五輪のメダリスト達から学ぶ 人を動かす広告に秘められた「2つのE」の力
 どんなに辛くて惨めな思いをしても諦めず、ついにはオリンピックの舞台で栄冠を手にしたメダリスト達。彼らを行動に駆り立てたのは、コーチの理屈でも大量のデータでもなく、「悔しい」と「嬉しい」という2つの感情です。ビジネスの世界でも顧客は理屈で動きません。感情を揺さぶられてはじめて行動を起こすのです。

メダリスト達は理屈ではなく2つの感情で動く

 やりましたね!

 66年ぶりの快挙を成し遂げたフィギュアスケートの羽生選手。予告通り悲願の金メダルを手にしたスピードスケートの小平選手。

 先週末は2つの金メダルに日本中が沸き立ちました。

 でも、不思議に思ったことはありませんか?「なぜ彼らはこんなに頑張れるんだろう?」って。

 これは羽生選手、小平選手のようなメダリスト達に限ったことではなく、連日しのぎを削っているアスリートの皆さん全てに当てはまることです。

 大会直前の大怪我、過酷なリハビリ、挫折、葛藤、衝突、分裂…更には職につけない、お金に困って貧乏生活、なんてこともままあります。

 でも彼らは絶対にその世界で頂点に立つことを諦めません。行動を止めようとはしません。

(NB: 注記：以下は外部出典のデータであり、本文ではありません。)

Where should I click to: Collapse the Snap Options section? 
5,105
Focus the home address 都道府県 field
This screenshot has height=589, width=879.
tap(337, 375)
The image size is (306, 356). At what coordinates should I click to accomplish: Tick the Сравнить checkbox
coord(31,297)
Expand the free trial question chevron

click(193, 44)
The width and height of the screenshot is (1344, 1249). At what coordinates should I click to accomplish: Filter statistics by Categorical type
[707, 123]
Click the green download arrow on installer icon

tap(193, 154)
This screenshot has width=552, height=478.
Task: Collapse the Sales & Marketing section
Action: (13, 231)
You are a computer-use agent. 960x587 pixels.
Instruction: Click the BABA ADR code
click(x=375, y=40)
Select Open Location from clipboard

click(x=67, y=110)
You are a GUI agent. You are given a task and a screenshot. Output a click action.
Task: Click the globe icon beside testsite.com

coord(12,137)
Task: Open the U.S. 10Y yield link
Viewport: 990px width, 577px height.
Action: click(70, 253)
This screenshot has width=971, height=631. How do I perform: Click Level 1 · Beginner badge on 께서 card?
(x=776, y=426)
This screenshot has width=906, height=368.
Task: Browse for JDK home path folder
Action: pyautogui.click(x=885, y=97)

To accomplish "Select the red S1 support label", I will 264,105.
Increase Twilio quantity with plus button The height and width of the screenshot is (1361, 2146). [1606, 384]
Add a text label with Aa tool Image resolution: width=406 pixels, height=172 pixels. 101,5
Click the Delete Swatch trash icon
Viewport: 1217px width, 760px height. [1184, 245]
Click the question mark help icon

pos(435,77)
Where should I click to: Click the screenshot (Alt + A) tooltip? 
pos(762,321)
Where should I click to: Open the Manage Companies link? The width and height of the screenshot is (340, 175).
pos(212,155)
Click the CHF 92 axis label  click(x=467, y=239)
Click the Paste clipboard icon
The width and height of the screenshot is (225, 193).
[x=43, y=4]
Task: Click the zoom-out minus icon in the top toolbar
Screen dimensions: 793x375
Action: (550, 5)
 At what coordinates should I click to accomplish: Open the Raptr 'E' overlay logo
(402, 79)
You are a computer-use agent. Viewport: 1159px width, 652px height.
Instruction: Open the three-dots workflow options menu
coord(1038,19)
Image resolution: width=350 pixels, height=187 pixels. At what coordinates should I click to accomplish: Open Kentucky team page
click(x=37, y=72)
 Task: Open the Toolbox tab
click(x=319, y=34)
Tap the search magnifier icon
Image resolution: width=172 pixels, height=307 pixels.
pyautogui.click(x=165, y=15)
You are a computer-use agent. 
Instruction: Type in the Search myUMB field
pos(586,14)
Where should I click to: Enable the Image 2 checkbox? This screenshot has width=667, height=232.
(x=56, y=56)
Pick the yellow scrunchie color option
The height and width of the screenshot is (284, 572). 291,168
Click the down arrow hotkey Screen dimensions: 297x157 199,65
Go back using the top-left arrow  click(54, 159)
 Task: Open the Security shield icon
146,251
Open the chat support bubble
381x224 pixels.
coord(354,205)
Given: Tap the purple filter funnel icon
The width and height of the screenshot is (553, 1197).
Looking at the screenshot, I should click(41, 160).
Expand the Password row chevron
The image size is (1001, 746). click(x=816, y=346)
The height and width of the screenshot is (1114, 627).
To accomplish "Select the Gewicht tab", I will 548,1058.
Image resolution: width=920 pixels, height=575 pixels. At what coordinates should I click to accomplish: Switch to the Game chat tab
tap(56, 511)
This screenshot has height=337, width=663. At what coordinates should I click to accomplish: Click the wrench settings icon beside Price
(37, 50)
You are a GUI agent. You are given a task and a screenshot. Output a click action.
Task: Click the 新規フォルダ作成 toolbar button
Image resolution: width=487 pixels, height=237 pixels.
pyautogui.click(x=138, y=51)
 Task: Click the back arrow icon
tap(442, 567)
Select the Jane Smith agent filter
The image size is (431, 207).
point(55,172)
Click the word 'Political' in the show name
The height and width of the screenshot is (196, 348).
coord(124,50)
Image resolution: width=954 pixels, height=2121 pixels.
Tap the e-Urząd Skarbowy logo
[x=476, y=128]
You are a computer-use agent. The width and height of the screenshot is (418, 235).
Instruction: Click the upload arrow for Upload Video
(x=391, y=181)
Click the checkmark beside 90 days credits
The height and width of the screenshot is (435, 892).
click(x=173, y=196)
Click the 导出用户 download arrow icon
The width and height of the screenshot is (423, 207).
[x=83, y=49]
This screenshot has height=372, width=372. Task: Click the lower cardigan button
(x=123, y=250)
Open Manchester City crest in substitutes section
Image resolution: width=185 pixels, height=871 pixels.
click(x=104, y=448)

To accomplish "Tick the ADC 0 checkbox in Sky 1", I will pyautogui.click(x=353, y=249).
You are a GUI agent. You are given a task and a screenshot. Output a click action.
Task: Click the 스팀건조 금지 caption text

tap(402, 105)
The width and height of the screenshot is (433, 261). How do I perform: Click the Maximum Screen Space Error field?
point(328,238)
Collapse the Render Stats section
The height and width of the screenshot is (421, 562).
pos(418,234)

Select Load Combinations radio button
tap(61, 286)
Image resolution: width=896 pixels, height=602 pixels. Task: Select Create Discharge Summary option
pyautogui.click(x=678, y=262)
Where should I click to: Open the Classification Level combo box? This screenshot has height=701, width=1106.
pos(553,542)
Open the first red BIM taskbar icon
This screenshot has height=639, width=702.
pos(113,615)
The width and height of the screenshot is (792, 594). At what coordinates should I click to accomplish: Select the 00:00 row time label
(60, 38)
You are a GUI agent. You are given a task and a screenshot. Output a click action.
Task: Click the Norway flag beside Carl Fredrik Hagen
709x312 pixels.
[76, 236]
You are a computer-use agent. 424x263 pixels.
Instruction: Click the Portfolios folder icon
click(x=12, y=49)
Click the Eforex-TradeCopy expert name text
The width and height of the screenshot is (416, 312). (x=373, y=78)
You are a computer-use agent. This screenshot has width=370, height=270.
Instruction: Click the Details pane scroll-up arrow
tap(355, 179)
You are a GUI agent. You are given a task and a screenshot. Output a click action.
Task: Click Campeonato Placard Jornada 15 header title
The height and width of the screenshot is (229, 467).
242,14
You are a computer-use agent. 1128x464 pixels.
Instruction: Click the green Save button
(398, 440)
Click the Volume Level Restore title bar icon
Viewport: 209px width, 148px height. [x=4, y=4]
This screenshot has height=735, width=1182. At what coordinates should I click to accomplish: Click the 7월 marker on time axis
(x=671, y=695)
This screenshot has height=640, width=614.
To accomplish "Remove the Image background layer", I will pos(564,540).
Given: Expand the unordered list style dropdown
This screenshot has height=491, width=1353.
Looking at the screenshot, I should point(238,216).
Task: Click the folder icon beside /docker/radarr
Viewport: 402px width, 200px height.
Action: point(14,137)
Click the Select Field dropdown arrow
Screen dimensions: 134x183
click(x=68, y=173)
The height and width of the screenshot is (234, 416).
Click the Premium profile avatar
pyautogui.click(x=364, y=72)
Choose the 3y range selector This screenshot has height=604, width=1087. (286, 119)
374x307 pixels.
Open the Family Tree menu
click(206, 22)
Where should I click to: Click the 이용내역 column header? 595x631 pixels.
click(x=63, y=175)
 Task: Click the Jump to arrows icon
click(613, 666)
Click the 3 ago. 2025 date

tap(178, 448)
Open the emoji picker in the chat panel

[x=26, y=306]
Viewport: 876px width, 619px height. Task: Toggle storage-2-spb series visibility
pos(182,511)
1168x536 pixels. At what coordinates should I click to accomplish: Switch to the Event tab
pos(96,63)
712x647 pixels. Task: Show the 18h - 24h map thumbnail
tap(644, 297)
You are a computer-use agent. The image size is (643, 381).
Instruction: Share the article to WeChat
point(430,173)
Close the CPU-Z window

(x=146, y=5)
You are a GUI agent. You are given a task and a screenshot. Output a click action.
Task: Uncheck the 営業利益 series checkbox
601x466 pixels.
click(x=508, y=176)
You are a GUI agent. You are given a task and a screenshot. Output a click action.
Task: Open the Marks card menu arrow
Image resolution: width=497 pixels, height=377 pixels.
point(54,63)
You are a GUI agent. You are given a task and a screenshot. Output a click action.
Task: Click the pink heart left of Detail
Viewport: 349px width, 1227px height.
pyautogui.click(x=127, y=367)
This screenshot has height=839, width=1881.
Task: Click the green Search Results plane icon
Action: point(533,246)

 その理由は理屈ではなく、「2つのE」つまり、2つのEmotion(感情)に基づくものです。

 2つのE(感情)、それは、

  「メチャメチャ悔しい」

  「メチャメチャ嬉しい」

 という2つのEです。

 2つの感情のギャップ。これが彼らの頑張りの源泉になっているのです。

 たとえ苦痛や挫折による悔しさがあったとしても、頂点で味わえる喜びを知っているからこそ、彼らは厳しく苦しいトレーニングや、普通の若者とは違う節制生活を進んで受け入れているのです。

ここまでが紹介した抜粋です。